Jessica Jung (born Jessica Sooyoun Jung; April 18, 1989), also known by the mononym Jessica, is a  Korean-American singer-songwriter, actress, author, fashion designer and businesswoman known for her work as a former member of South Korean girl group Girls' Generation. As an actress, Jung portrayed Elle Woods in the Korean version of the musical Legally Blonde in 2010 and played a role in the television drama Wild Romance in 2012. In August 2014, she established a fashion brand, Blanc & Eclare. The next month, she was dismissed from Girls' Generation due to alleged conflicts between the group's schedule and her own business activities. Following the dismissal, Jessica ended her contract with SM Entertainment in 2015 and signed with Coridel Entertainment in 2016, prior to the release of her debut solo album With Love, J. In May 2018, she signed a contract with United Talent Agency. Her debut best-selling novel Shine was released in September 2020.

Early life
Jessica Jung was born in San Francisco. While on vacation in South Korea, she and her sister, Krystal, were spotted in a shopping mall by a member of SM Entertainment; she later joined the company in 2000. She spent seven years as a trainee before debuting as part of the Korean girl group Girls' Generation. Jessica attended Korea Kent Foreign School during her teenage years.

Career

2007–2014: Girls' Generation and solo activities

Jessica was the first member of Girls' Generation to sign with SM Entertainment in 2000. In 2007, she was chosen as a member of the nine-member girl group that debuted on August 5, 2007. In addition to her group activities, Jessica released two singles with Seohyun and Tiffany: "Love Hate" (, lit. Bad Older Brother) and "Mabinogi (It's Fantastic!)". Jessica collaborated with 8Eight for the song "I Love You" from their second album, Infinity, which was released on March 3, 2008. Though she was the one singing the harmony and adlibs, she is not seen in the music video. In addition, she had various duets — one with Shinee member, Onew, called "One Year Later", and one with Park Myung-soo, "Naengmyeon". She sang the "Seoul Song" with Super Junior's Leeteuk, Sungmin, Donghae, Siwon, Ryeowook and Kyuhyun and fellow group members Taeyeon, Sunny, Sooyoung and Seohyun. Jessica made her musical theatre debut in the South Korean production of Legally Blonde, alongside Lee Ha-nui and Kim Ji-woo; the production opened on November 14, 2009. The same year, she took a special part on the show Infinity Challenge for their summer special, in which she was chosen to sing a duet entitled "Naengmyun" with Park Myung-soo, one of the MCs.
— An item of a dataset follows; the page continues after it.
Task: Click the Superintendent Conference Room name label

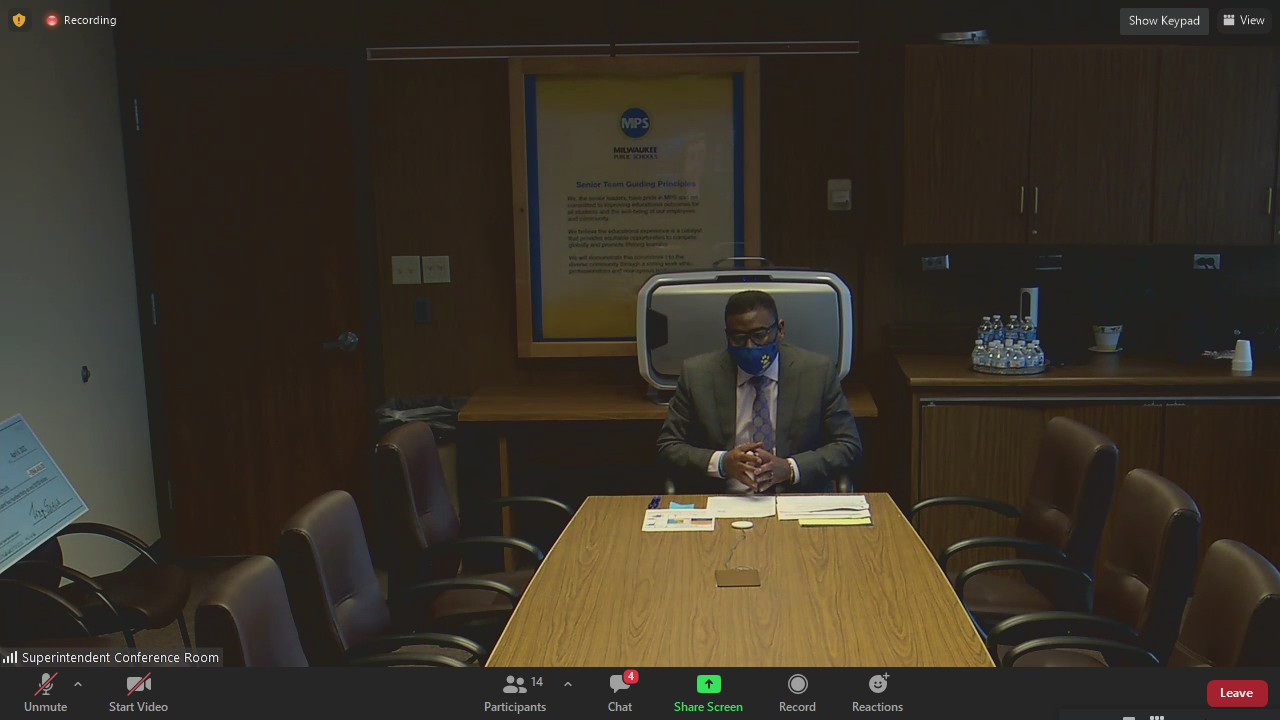Action: (120, 657)
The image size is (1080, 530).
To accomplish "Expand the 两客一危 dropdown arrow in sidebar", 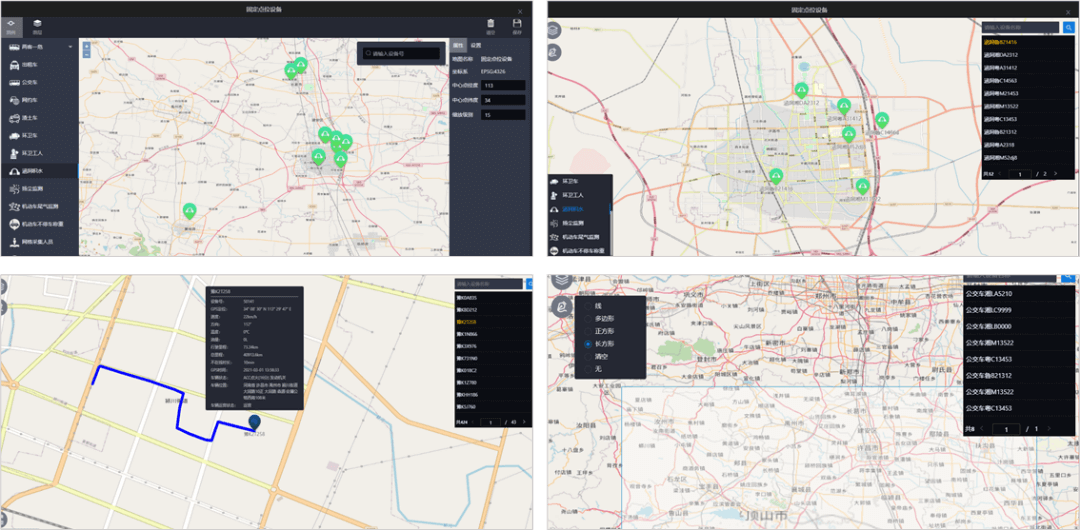I will click(x=70, y=47).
In March 2010, she had a cameo role on SBS' Oh! My Lady. In May 2010, Jessica became a regular guest on the show Happy Birthday until she withdrew on June 7, 2010, due to Girls' Generation's overseas activities. She was also a regular guest on the show Star King with fellow member Yuri. Jessica released a digital single titled "Sweet Delight" on October 13, 2010. In 2011, Jessica participated on the soundtrack of the KBS drama Romance Town with the song "Because Tears Are Overflowing" (). Jessica made her acting debut in Wild Romance in 2012. In the same year, Jessica returned to musical theatre once again with Legally Blonde, alongside Jung Eun-ji and Choi Woori. Her first performance was on November 28. In the same year, Jessica sang "What To Do" (featuring Kim Jin-pyo) for the drama Wild Romance, "Butterfly" (featuring Krystal) for To The Beautiful You, "Heart Road" for The King's Dream, as well as "My Lifestyle", a Hyundai i30's commercial song. In 2013, she had "The One Like You" for Dating Agency: Cyrano.
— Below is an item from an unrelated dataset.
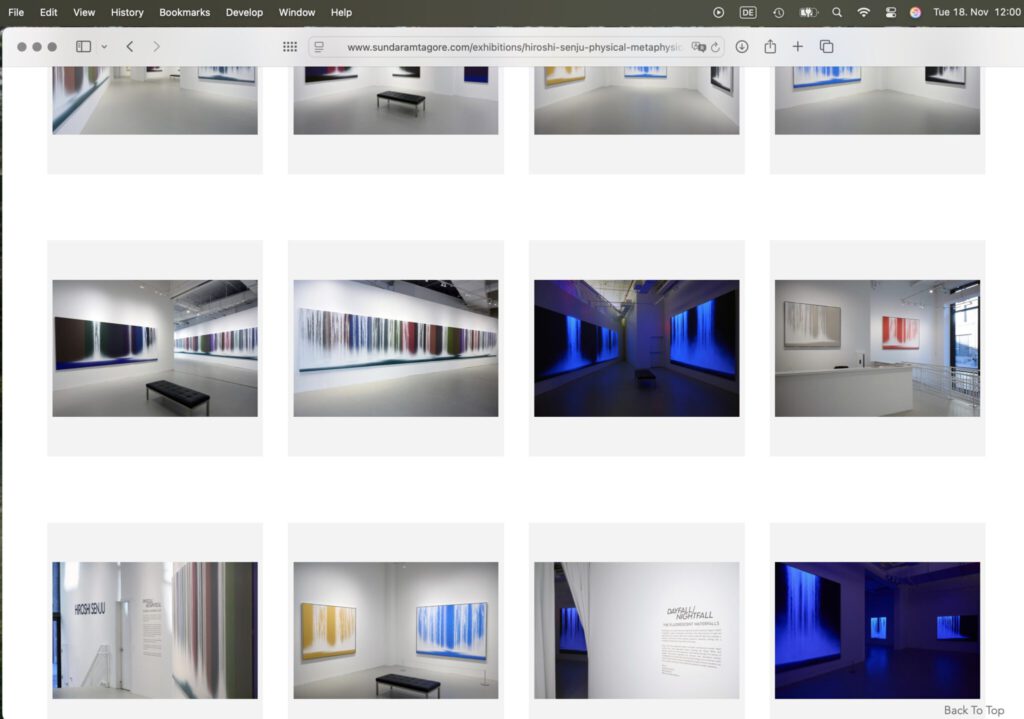
Task: Click the Back To Top link
Action: pos(973,710)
In 2014, Jessica released "Say Yes"' for the Make Your Move soundtrack, featuring her sister, Krystal, and Exo's former member, Kris. In August, Jung launched her own fashion line, Blanc, which was later renamed Blanc & Eclare. There are now sixty stores located around the world. Jessica and her sister Krystal starred in their own reality television show Jessica & Krystal. It premiered on June 3 and consisted of ten episodes.
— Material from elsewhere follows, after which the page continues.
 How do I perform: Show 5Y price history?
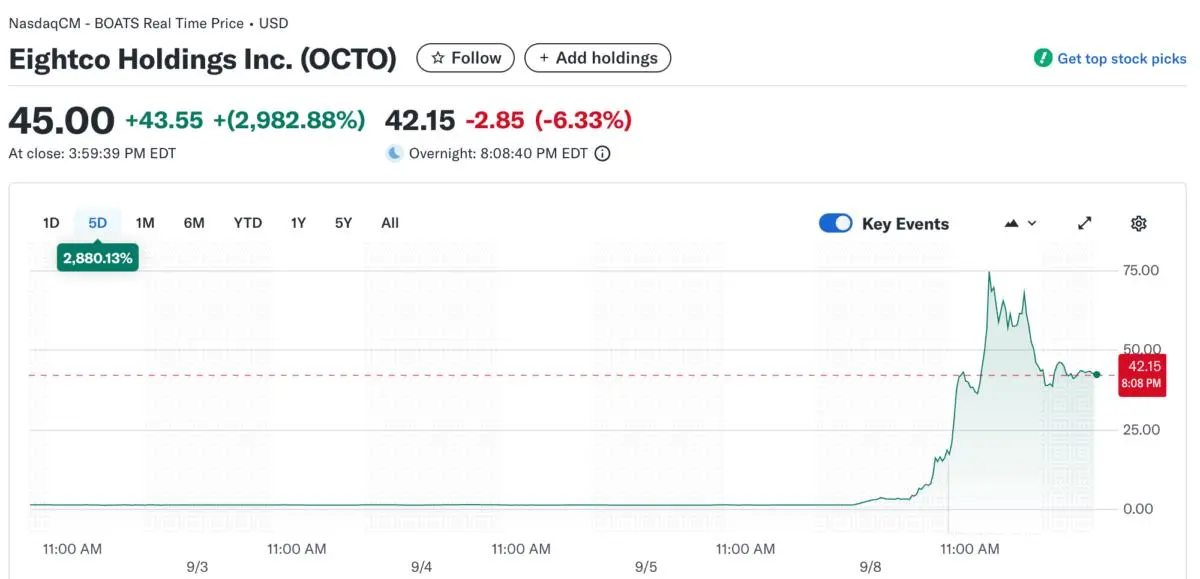pos(343,223)
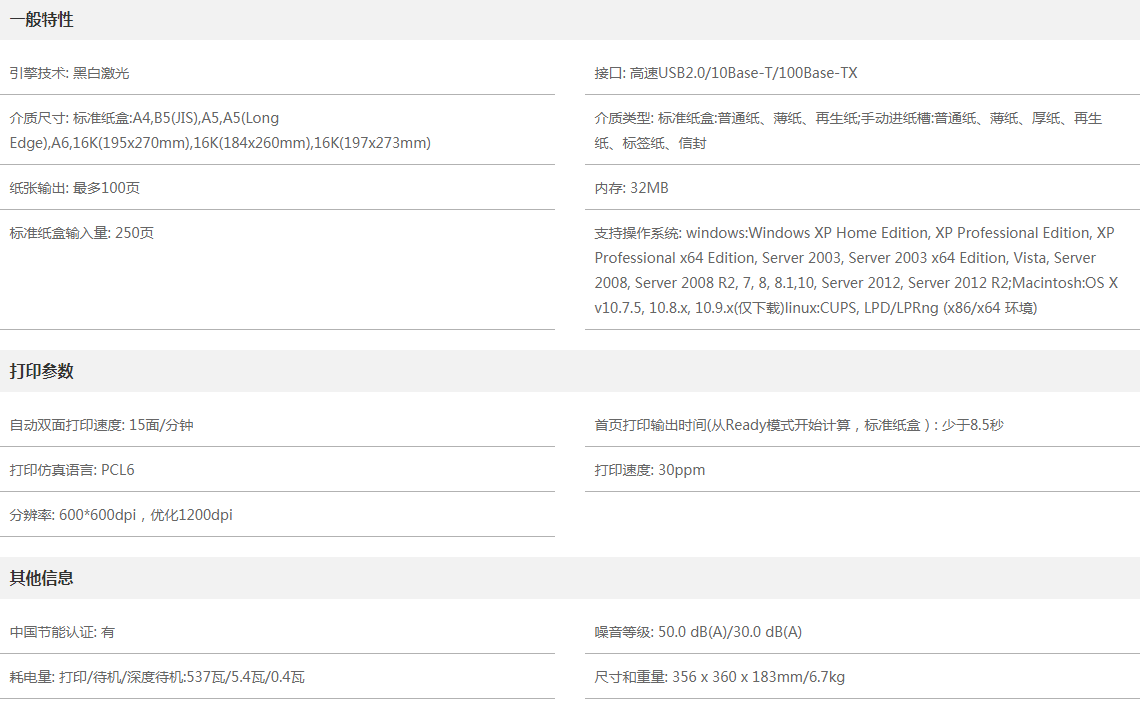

On September 30, 2014, Jessica announced on her personal Weibo account that she had been "forced out" of the group. SM Entertainment later confirmed this, stating that Jung would no longer be a member of Girls' Generation. The company also stated that Girls' Generation would continue to promote with eight members while it would still manage her solo activities. Jessica also released a statement of her own through her fashion company, Blanc Group, explaining that she had been asked to leave Girls' Generation by the agency and the other members of the group. Jessica's final song with Girls' Generation was "Divine", which was included in the repackaged version of their Japanese greatest hits album, The Best.

2015–2016: Acting and solo debut

In 2015, Jessica was confirmed to be the female lead in the Chinese romantic comedy film titled I Love That Crazy Little Thing, alongside William Chan and Nicholas Tse. The film was released in August 2016, and Jessica collaborated with Chan on the theme song "Love! Love! Aloha!". On August 6, 2015, SM Entertainment released an official statement stating that the company and the former member of Girls' Generation had officially parted ways. The following year, Jessica was confirmed to be the female lead in the autobiographical film about Stephon Marbury titled My Other Home, alongside Marbury himself. She was also cast in the short action comedy Two Bellmen Three alongside Ki Hong Lee. She took a part in Chinese sport's variety show YES! Coach as well, where she participated in a swimming competition after being trained by professional swimmer Sun Yang. Jessica then became the main host of the beauty show Beauty Bible, alongside Kim Jae-kyung.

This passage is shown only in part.